These benefits of using the equivalent passive grid come with a very small accuracy cost. Fig. 5 shows the relative error (below  $\pm 0.6$  mV) in the maximum voltage drop on the "nodes of interest" of the ON blocks, resulting from using the equivalent passive grid instead of the original grid. Here, and throughout this paper, the "nodes of interest" are the bottom-most nodes of the local grids that are tied directly to the underlying chip circuitry, i.e., to the current sources shown in the figures. Clearly, these are the only nodes whose voltage drop "matters" because they directly affect circuit operation.

In this paper, we will use the notion of a *current container*, introduced in [20], to capture the block-level power budgets.



Fig. 6. Example of a current container  $\mathcal{F}$  for  $i_1(t)$  and  $i_2(t)$ .



Fig. 7. Block in isolation.

A container is usually expressed as a set of constraints on the currents drawn by the underlying logic circuitry.

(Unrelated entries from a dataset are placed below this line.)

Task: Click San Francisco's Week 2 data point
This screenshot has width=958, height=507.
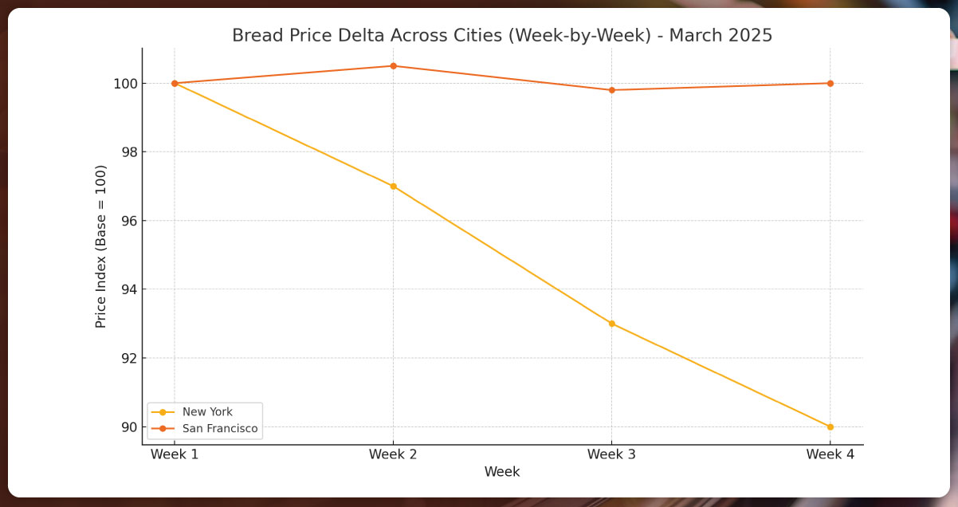Action: coord(393,66)
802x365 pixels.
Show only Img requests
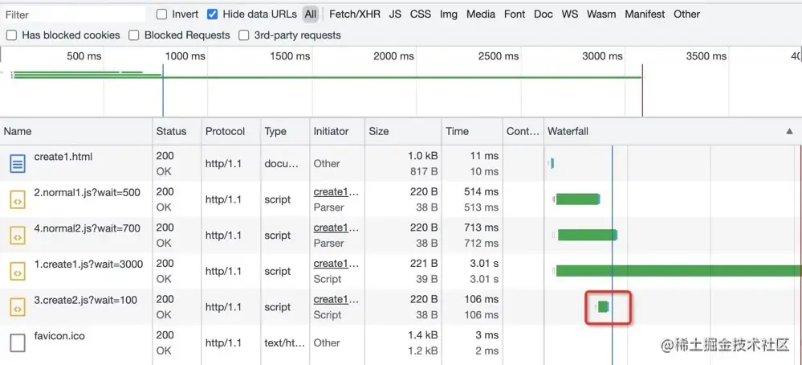coord(449,14)
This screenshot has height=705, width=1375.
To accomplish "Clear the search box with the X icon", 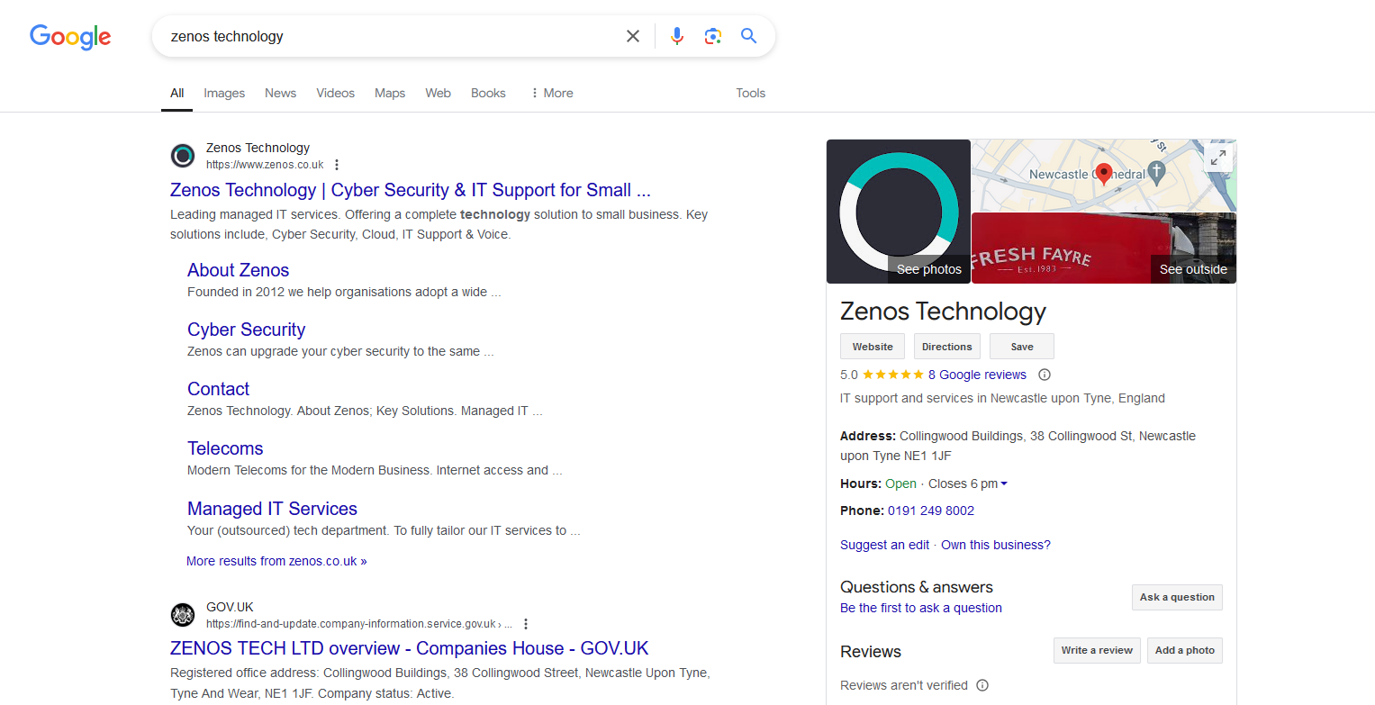I will coord(633,36).
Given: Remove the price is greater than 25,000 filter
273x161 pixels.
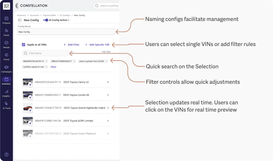Looking at the screenshot, I should (x=107, y=61).
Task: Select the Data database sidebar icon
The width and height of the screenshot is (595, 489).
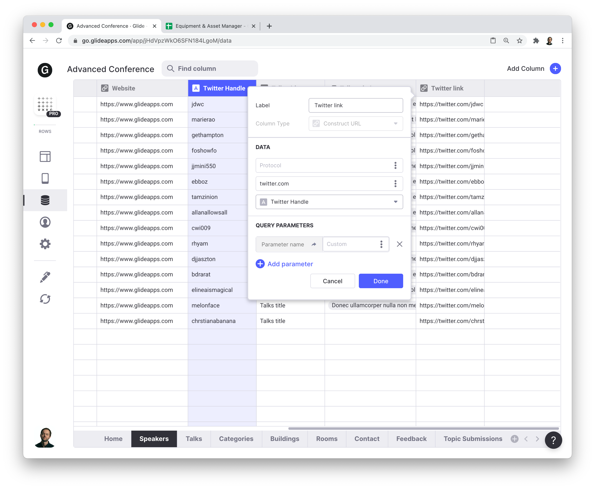Action: coord(45,200)
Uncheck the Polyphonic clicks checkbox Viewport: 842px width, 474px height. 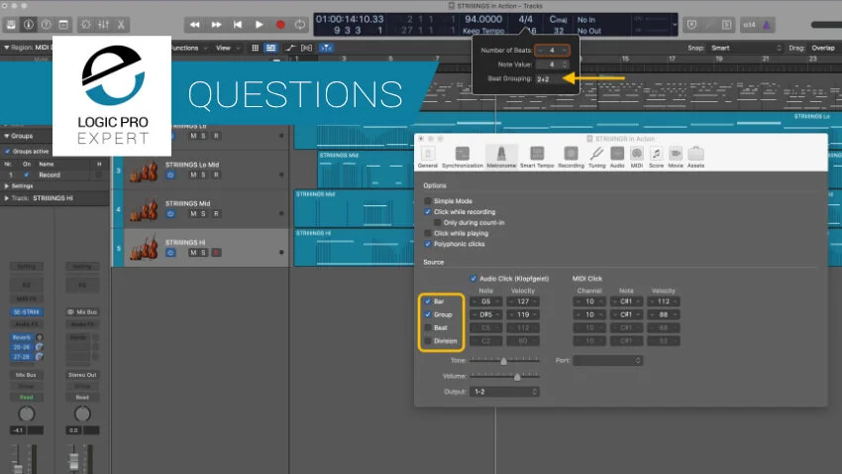(428, 244)
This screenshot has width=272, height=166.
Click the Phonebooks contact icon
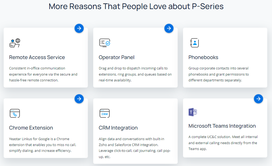194,43
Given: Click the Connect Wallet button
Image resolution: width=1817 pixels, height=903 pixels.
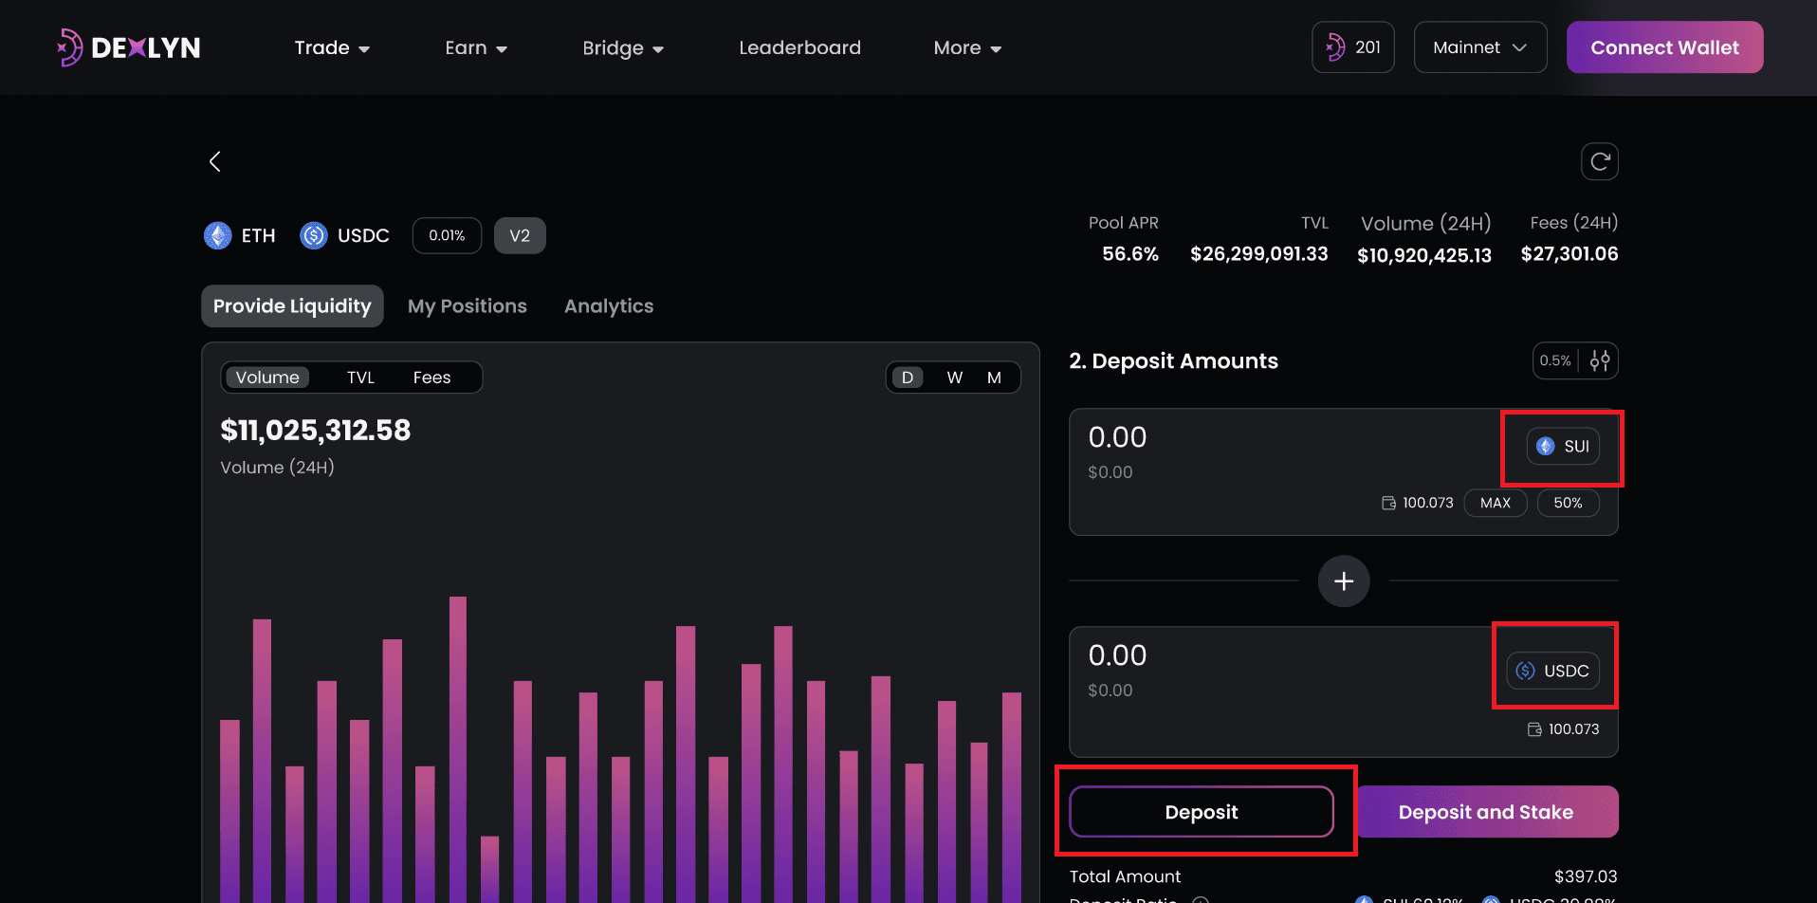Looking at the screenshot, I should pyautogui.click(x=1664, y=47).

Fig. 6 shows the idea of a container for a simple case of two current waveforms. Because the trace of these current waveforms belongs to the polygon  $\mathcal{F}$ , for all time instants, we say that  $\mathcal{F}$  contains  $i(t) = [i_1(t) \ i_2(t)]^T$ .

Taken in isolation, a block (local grid), as shown in Fig. 7, can be analyzed separately using the inverse problem (constraints' generation) approach for passive grids [20] to give a container (or set of containers) that respects the maximum allowable voltage drop, referred to as a voltage drop threshold, at all the nodes of interest in the block; this approach will be reviewed in Section III. Because we expect lower levels of the grid to have less than ideal voltages, suppose that the supply value applied at every block's power taps is parameterized by an artificial variable  $\alpha$ . Specifically, for a block k with uniform voltage drop threshold at all its nodes of interest, i.e., the nodes of interest in that block have the same voltage drop threshold  $\gamma_k$ , suppose the supply value is  $V_{\rm dd} - (1 - \alpha_k)\gamma_k$ . There is no need to actually relate this supply value to any actual supply value that the full chip may experience at certain layers. In fact, we will see that these variables  $\alpha_1, \alpha_2, \ldots$ , and  $\alpha_q$  (corresponding to block 1, ..., block q) can be viewed as parameters that become "knobs" of sorts by which we can have the local containers that expand when the supply voltage is increased or contract when it is decreased. The safety of these containers is not assumed based on the choice of  $\alpha_1, \alpha_2, \ldots$ , and  $\alpha_q$ . Rather, safety will be enforced as part of the subsequent analysis of the full grid, from which we will capture the set of safe working modes of the grid, represented by a set of safe assignments of a Boolean vector  $\beta$ 



Fig. 8. Passive RC grid model.

corresponding to any  $\alpha_1, \alpha_2, \ldots$ , and  $\alpha_q$ . This safe space of  $\beta$  will be captured with a BDD.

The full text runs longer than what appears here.